WORK ORDER: Copy every record exactly, with nothing left out.

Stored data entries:
_ _ _

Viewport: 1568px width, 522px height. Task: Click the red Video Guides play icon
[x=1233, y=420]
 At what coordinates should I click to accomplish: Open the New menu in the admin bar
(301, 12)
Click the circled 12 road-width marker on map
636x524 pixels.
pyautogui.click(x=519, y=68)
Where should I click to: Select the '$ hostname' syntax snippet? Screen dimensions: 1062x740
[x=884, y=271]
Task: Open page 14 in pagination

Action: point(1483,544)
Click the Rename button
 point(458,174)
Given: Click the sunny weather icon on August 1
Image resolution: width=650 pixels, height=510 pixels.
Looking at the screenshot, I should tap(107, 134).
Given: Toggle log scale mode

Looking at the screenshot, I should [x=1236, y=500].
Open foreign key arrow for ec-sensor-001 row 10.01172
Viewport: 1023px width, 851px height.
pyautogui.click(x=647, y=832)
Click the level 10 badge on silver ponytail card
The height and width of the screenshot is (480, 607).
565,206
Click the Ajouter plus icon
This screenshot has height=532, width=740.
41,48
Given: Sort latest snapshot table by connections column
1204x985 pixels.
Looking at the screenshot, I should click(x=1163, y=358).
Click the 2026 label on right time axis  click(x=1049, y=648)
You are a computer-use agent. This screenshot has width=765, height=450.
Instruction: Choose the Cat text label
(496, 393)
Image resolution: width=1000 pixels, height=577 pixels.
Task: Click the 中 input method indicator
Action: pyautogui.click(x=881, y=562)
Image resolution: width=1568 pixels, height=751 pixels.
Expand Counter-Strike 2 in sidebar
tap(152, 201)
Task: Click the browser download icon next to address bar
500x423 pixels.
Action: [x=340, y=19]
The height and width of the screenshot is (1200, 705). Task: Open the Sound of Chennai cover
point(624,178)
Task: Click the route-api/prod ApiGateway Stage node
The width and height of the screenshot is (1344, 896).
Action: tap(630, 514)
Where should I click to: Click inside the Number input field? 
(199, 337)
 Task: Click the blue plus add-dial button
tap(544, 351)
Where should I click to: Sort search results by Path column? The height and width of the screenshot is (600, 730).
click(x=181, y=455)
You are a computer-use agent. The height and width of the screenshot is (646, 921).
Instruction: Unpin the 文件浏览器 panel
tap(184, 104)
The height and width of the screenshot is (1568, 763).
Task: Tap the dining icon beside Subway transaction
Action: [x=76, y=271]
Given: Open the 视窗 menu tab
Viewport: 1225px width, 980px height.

_ _ _

OUTPUT FOR THIS EXERCISE:
Viewport: 1568px width, 522px height. Task: Click the red Video Guides play icon
[x=1233, y=420]
 At what coordinates should I click to accomplish: Open the New menu in the admin bar
(301, 12)
Click the circled 12 road-width marker on map
636x524 pixels.
pyautogui.click(x=519, y=68)
Where should I click to: Select the '$ hostname' syntax snippet? Screen dimensions: 1062x740
[x=884, y=271]
Task: Open page 14 in pagination

Action: point(1483,544)
Click the Rename button
 point(458,174)
Given: Click the sunny weather icon on August 1
Image resolution: width=650 pixels, height=510 pixels.
Looking at the screenshot, I should tap(107, 134).
Given: Toggle log scale mode

Looking at the screenshot, I should [x=1236, y=500].
Open foreign key arrow for ec-sensor-001 row 10.01172
Viewport: 1023px width, 851px height.
pyautogui.click(x=647, y=832)
Click the level 10 badge on silver ponytail card
The height and width of the screenshot is (480, 607).
565,206
Click the Ajouter plus icon
This screenshot has height=532, width=740.
41,48
Given: Sort latest snapshot table by connections column
1204x985 pixels.
Looking at the screenshot, I should click(x=1163, y=358).
Click the 2026 label on right time axis  click(x=1049, y=648)
You are a computer-use agent. This screenshot has width=765, height=450.
Instruction: Choose the Cat text label
(496, 393)
Image resolution: width=1000 pixels, height=577 pixels.
Task: Click the 中 input method indicator
Action: pyautogui.click(x=881, y=562)
Image resolution: width=1568 pixels, height=751 pixels.
Expand Counter-Strike 2 in sidebar
tap(152, 201)
Task: Click the browser download icon next to address bar
500x423 pixels.
Action: [x=340, y=19]
The height and width of the screenshot is (1200, 705). Task: Open the Sound of Chennai cover
point(624,178)
Task: Click the route-api/prod ApiGateway Stage node
The width and height of the screenshot is (1344, 896).
Action: tap(630, 514)
Where should I click to: Click inside the Number input field? 
(199, 337)
 Task: Click the blue plus add-dial button
tap(544, 351)
Where should I click to: Sort search results by Path column? The height and width of the screenshot is (600, 730).
click(x=181, y=455)
You are a computer-use agent. The height and width of the screenshot is (646, 921).
Instruction: Unpin the 文件浏览器 panel
tap(184, 104)
The height and width of the screenshot is (1568, 763).
Task: Tap the dining icon beside Subway transaction
Action: [x=76, y=271]
Given: Open the 视窗 menu tab
Viewport: 1225px width, 980px height.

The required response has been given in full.